This dog fight is staying out of the courthouse.
Two Manhattan women involved in a potentially landmark divorce case – that centered on a custody battle over a pooch – have settled their squabble over the miniature dachshund.
Washington Heights resident Shannon Travis agreed to give up her claim to little Joey before a hearing over the pup’s fate could be scheduled, an attorney involved in the case told The Post Tuesday.
Travis bought Joey as a 10-week-old puppy from a pet store and gave him to her then-girlfriend as a gift and “a consolation for her having to give away her cat at Travis’ insistence,” according to court papers.
The couple wed in October 2012.
The settlement, reached late last week, gave Murray permanent custody of Joey.
“She’s very pleased,” Murray’s attorney, Sherri Donovan said.
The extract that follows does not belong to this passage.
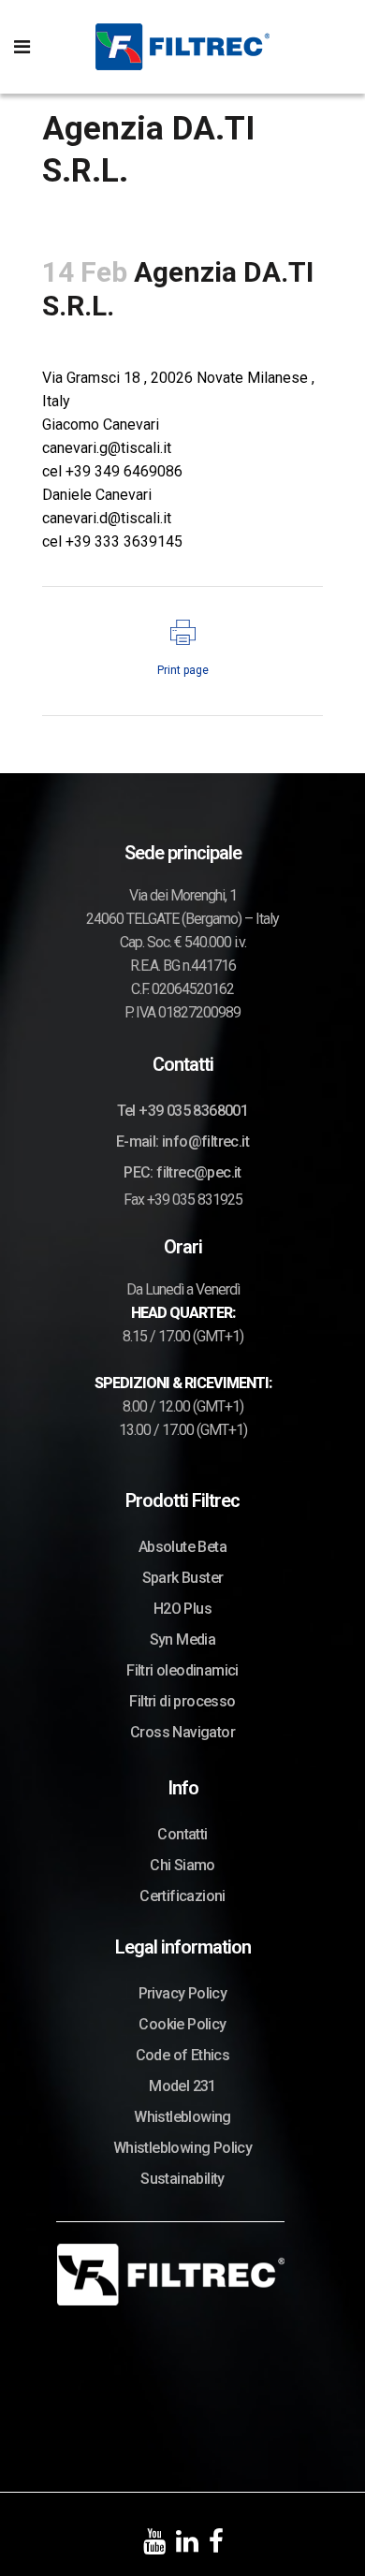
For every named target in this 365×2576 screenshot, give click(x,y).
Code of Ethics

The estranged couple settled after a matrimonial judge issued a landmark ruling saying that said pets should be treated more like children than a pieces of property in divorce proceedings.
Manhattan Supreme Court Justice Matthew Cooper had ordered a one-day hearing with testimony from the two mothers about who was the more devoted parent.
“People who love their dogs almost always love them forever,” Cooper said in his ruling granting the oral arguments. “But with divorce rates at record highs, the same cannot always be said for those who marry.”
“The decision definitely helped bring about the settlement,” Donovan said. “You have to be pretty serious about wanting to keep the pet.”
Murray, who moved to Maine to purse a PhD, had argued in court papers that the pooch slept on her side of the bed and it was in Joey’s “best interests” to live with her.
She had told The Post: “I consider this puppy, my little angel Joey, the love of my life. He is my little soul mate, and there was no way in this lifetime I could ever live without him.”
Neither Travis nor her attorney returned calls for comment.